Prater still watches football whenever he can and tries to pattern his game after Chicago Bears defensive end Khalil Mack, he said.

“I really like Khalil Mack because he’s not the tallest guy like me,” Prater said. “He’s short, stout, and strong and a lot of moves I do aspire from him. He also likes to compete and dominate the game and that’s something I love to do as well.”

Ashland Eagles head coach Lee Owens said that Prater stands out from other defensive players.

“The great defensive players are wired a little differently,” Owens said. “You can see that with James.”

He’s an extremely unique player, he said.

“He’s a unique type of athlete on a defensive line,” Owens said. “He’s not long but he’s so explosive and powerful and quick that he just creates issues for offenses. He’s got that unique blend of power and speed and has got a whole lot of tools in his tool box. It makes him a pretty good player for us.”

Eagles defensive coordinator Tim Rose agrees that Prater is such a dynamic player, he said.

“He’s a dynamic player for us,” Rose said. “He’s fast, explosive, and strong and has got pretty good instinct for us to make plays. He’s just a guy that we count on a lot.”

Prater is inspired by his parents each day and credits a lot of his success to them, he said.

“My mom birthed me, and my parents have been taking care of me for 21 years,” Prater said. “I can’t not give them praise and thanks and not appreciate that love. It’s just a lot of love. A lot of things I do is for them.”

He specifically points to his dad when it comes to where he got his competitiveness from. His dad was an athlete just like Prater, where he nearly played basketball for Georgetown.

“If I was doing something, he always wanted me to give my best and try to be the best,” Prater said. “That’s where I got my competitiveness from.”

It’s this competitiveness that drives Prater to leave everything on the field, he said.

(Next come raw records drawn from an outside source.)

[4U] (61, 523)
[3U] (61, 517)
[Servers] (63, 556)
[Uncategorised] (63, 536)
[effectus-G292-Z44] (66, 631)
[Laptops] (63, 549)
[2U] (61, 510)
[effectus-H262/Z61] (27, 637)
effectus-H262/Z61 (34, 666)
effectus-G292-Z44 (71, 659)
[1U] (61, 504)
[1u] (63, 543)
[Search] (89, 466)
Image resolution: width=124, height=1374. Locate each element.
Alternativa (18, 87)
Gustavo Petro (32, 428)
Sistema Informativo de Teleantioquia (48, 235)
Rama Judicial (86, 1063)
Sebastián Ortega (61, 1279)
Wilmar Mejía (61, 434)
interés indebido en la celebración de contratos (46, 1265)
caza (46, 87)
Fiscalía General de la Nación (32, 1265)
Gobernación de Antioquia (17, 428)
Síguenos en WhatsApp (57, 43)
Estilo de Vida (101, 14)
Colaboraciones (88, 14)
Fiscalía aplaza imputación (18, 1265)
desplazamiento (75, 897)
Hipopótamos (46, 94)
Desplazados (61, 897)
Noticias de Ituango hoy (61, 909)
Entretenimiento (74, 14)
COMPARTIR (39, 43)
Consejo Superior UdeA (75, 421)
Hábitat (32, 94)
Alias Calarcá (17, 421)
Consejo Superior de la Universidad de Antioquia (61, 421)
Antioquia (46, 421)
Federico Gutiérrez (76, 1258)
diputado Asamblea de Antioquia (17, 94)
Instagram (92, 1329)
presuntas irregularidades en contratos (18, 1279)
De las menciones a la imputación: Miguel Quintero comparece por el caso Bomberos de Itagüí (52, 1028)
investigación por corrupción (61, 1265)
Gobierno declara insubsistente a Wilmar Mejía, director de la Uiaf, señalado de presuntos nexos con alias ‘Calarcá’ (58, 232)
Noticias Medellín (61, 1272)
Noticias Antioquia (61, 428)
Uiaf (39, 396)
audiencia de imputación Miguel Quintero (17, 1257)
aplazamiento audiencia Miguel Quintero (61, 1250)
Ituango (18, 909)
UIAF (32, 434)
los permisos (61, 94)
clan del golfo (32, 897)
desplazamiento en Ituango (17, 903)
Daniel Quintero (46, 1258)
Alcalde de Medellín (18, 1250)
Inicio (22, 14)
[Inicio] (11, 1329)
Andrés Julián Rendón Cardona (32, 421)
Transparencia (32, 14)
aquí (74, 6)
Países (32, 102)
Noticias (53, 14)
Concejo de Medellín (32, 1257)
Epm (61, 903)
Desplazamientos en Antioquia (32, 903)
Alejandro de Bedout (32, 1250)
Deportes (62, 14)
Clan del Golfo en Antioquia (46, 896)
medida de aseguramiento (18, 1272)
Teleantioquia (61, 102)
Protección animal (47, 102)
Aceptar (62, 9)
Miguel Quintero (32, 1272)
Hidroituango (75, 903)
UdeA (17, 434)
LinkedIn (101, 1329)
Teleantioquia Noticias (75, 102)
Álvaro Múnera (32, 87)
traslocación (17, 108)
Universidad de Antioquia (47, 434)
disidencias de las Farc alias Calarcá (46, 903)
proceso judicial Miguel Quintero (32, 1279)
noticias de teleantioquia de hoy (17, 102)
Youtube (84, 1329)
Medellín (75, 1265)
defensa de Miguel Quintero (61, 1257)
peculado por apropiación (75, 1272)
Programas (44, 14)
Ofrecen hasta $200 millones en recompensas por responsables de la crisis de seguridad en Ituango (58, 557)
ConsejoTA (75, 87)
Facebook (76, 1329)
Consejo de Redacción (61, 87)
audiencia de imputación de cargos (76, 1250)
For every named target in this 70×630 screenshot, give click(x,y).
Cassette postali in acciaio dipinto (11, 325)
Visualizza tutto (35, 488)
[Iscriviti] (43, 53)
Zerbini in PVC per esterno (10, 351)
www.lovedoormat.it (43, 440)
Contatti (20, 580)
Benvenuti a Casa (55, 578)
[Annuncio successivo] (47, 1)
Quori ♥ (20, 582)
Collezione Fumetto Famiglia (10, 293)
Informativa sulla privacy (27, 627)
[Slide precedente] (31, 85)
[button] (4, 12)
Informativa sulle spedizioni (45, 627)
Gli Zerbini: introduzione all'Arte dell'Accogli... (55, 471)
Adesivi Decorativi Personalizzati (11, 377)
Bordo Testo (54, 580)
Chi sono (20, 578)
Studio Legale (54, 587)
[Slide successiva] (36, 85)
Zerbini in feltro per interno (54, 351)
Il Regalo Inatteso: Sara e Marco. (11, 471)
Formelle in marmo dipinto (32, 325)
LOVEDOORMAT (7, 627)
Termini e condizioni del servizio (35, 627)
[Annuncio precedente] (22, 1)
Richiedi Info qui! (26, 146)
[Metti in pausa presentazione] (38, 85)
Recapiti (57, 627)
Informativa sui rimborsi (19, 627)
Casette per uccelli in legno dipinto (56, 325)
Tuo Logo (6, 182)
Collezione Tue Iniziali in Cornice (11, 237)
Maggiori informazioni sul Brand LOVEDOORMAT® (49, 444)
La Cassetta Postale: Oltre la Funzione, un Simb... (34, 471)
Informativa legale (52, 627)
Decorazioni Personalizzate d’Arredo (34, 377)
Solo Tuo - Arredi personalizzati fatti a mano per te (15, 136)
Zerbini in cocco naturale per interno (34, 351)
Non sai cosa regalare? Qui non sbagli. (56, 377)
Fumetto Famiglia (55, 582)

“If our team doesn’t have any energy, I say something and speak up to bring energy,” Prater said. “This is my last season, so I don’t want anything to be left out. I want everything to be left out on the field.”

While Prater is excited to play the remainder of the season, he’s unsure of how he’ll cope once football is over.

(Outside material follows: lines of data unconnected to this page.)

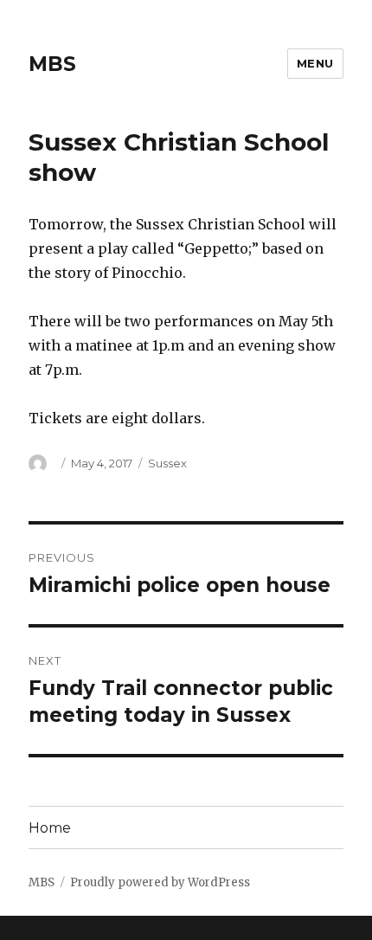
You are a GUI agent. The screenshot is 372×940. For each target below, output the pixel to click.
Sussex (167, 463)
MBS (52, 64)
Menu (315, 63)
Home (50, 828)
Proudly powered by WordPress (160, 882)
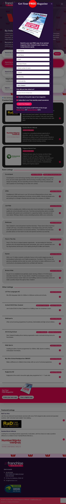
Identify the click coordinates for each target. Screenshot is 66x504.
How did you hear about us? (25, 89)
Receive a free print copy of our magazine (31, 97)
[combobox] (33, 93)
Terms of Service (32, 109)
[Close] (51, 3)
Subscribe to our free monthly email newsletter (33, 100)
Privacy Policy (20, 109)
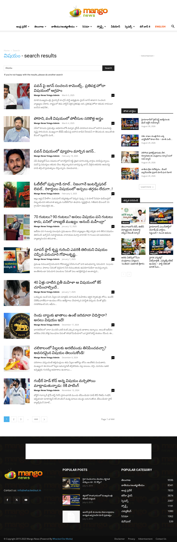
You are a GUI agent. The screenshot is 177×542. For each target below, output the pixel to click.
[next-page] (44, 419)
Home (7, 50)
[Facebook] (7, 500)
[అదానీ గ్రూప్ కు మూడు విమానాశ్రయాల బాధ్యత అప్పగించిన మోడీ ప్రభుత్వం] (71, 517)
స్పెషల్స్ (128, 26)
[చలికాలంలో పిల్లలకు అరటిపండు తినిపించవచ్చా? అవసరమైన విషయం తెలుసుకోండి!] (17, 359)
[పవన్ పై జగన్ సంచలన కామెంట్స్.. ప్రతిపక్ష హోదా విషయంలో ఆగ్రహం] (17, 96)
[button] (173, 26)
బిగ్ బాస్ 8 (145, 26)
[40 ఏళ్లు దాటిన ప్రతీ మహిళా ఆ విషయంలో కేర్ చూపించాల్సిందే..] (17, 293)
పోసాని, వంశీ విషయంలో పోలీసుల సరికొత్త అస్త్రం (68, 118)
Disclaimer (119, 538)
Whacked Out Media (62, 538)
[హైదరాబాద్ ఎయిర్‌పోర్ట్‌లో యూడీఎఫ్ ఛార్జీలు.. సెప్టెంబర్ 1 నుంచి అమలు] (161, 215)
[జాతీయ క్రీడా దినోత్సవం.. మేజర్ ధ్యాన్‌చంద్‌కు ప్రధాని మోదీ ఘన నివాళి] (130, 174)
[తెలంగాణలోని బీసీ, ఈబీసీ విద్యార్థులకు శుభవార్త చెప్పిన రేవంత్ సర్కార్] (133, 215)
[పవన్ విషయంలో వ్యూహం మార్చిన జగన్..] (17, 162)
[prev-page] (123, 274)
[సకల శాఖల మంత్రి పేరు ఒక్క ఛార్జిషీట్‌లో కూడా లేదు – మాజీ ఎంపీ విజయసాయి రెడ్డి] (130, 141)
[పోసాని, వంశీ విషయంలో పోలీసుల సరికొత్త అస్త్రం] (17, 129)
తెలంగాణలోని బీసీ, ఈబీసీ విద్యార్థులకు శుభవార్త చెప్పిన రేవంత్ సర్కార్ (132, 229)
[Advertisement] (88, 40)
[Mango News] (88, 11)
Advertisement (145, 538)
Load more (146, 186)
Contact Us (161, 538)
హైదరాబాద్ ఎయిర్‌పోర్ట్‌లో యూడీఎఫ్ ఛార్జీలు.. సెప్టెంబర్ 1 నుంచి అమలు (160, 229)
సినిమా (85, 26)
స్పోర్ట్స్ (100, 26)
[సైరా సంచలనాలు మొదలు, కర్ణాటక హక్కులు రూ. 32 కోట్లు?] (71, 483)
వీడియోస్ (115, 26)
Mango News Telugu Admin (46, 95)
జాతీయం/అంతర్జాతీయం (63, 26)
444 (36, 419)
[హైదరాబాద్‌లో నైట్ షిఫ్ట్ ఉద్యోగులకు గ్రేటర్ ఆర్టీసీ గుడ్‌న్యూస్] (130, 124)
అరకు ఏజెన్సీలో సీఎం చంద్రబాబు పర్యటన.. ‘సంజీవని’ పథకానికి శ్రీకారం (133, 260)
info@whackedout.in (29, 490)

“I actually don’t really know what I’ll do when football’s over,” Prater said. “I’ve never not had football in my life before.”

Even though he’s unsure of what he’ll do without football, Prater has career goals he’d like to accomplish after he graduates with a double major in finance and business, he said.

“Maybe go into some insurance,” Prater said. “Insurance is like a forever thing. People will always need it and it’s something I really want to do. I might even try to start an insurance company that helps out with middle-class people.”

Besides his career goals, Prater is also an avid traveler and would like to travel out west to California, he said.

“I really want to go to California and the west coast,” Prater said. “I’m thinking maybe spring break I’ll head to Las Vegas and drive four hours to Cali since I’ve never been to the west coast. I want to go out of the country too but that’s something for down the road.”

For now, Prater is focused on giving his all to the Ashland Eagles football team and has one goal in mind that he’d like to reach by season’s end.

“I want to be the best defensive lineman in the conference and the best defensive lineman in the country,” Prater said. “I don’t think that’s too much to ask for me. I feel like if I work hard enough, that will happen. I just have to keep working hard every single day.”